Kemudian, setelah semua persyaratan dipenuhi, dan persiapan
untuk mengikuti lomba sudah cukup matang, maka tibalah waktu pemberangkatan.
Akan tetapi rintangan baru menghadang lagi. Tepat di hari pemberangkatan,
hampir semua peserta utusan Markazul Lughah dan Darul Lughah sakit. Ada yang
demam, sakit kepala, mencret, bahkan ada yang kena bisul. Kondisi tubuh tidak lagi
mengizinkan untuk bisa bepergian jauh ke Jakarta. Bahkan Moh. Amirullah dan
Moh. Ainur Ridha harus berobat ke dokter menjelang waktu berangkat. Sementara
yang lain harus minum obat dan istirahat penuh, termasuk official-nya,
saya sendiri.
Yang bisa dibilang benar-benar fit dari rombongan ini
hanyalah Ibnu Hajar dan Ahmad Munawwir. Hampir saja rombongan kedua ini gagal
berangkat, kalau tidak karena kekeraskepalaan mereka untuk tetap berangkat.

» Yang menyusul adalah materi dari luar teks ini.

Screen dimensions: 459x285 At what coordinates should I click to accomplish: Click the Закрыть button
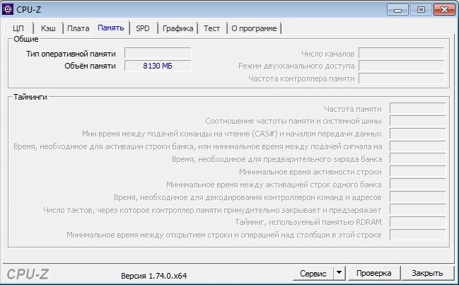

Pada akhirnya, kami berangkat walaupun dengan biaya pas-pasan
dan kondisi tubuh yang kurang fit. Tapi lagi-lagi hadangan baru merintangi.

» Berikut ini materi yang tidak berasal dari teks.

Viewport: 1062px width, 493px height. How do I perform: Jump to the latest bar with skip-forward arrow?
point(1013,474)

Setibanya di Surabaya, ternyata tiket kereta jurusan Jakarta sudah tidak
tersisa, baik di Gubeng maupun Pasar Turi, begitu juga Wonokromo. Perasaan
putus asa mulai menghantui. Ibnu Hajar selaku official masih terus keliling
Surabaya dengan harapan masih ada tiket yang tersisa. Syukurlah, berkat bantuan
Moh. Ilyas, alumnus PP Annuqayah yang tinggal di Surabaya, akhirnya kami dapat
tiket kereta ekonomi, walaupun harus membayar dengan harga yang lebih tinggi.
Yang namanya kereta ekonomi, sudah bisa dipastikan
layanannya serba sangat terbatas. Toilet jorok, air kotor, kursi tidak empuk,
gerbong pengap, udara panas, di sana-sini banyak pedagang asongan, mau tidur
juga tidak nyenyak karena rawan copet dan pencuri. Setelah menempuh perjalanan
18 jam, akhirnya kita tiba di Jakarta dengan mata merah karena ngantuk.

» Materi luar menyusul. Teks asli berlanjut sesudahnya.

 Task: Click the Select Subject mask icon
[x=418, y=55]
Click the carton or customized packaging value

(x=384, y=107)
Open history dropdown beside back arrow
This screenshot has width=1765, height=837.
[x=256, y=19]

Tapi alhamdulillah, acara Festival Timur Tengah selama tiga
hari empat malam bisa kami ikuti dengan maksimal. Lomba demi lomba berlalu
begitu menegangkan, terutama lomba debat bahasa Arab. Tidak hanya anggota tim, official
juga ikut dibuat pusing mencarikan referensi dan argumentasi agar tim debat
bisa lolos ke babak berikutnya. Banyak waktu tidur yang tersita untuk pesiapan
lomba. Sementara untuk lomba yang lain, kontingen utusan Markazul Lughah dan
Darul Lughah hanya mengikuti cabang lomba pidato bahasa Arab. Hal itu karena
santri Annuqayah yang rencananya akan diikutkan di cabang lomba baca cerita dan
baca puisi berhalangan karena harus mengikuti Ujian Nasional.
Bertepatan dengan Rabu malam, 18 April 2012, pukul 18.30 WIB,
acara Festival Timur Tengah 2012 diparipurnai dengan closing ceremony
dan pengumuman para juara lomba. Tiga gelar juara diraih oleh kontingen
Annuqayah, yaitu juara kedua lomba debat bahasa Arab kategori siswa/santri atas
nama Fakhrur Razi, A. Munawwir, dan Musyfiqur Rahman. Juara pertama dan ketiga
lomba pidato bahasa Arab kategori siswa/santri diraih Moh. Amirullah dan Ah.
Ainul Yaqin Amrullah.
Lalu tibalah waktunya pengumuman juara umum acara Festival
Timur Tengah 2012. Semua mata melihat ke pembawa acara. Suasana ruangan yang
awalnya riuh menjadi senyap. Lampu ruangan diredupkan untuk menambah nuansa
dramatis. Pembawa acara sengaja berhenti sejenak sehingga membuat jantung
berdegup kencang. Dengan diringi alunan instrumen yang mengaduk dada, nama
"Markazul Lughah Annuqayah" disebut sang pembawa acara sebagai juara
umum kategori siswa/santri. Sementara untuk kategori mahasiswa, juara umum
diraih oleh UIN Sunan Kalijaga, Yogyakarta.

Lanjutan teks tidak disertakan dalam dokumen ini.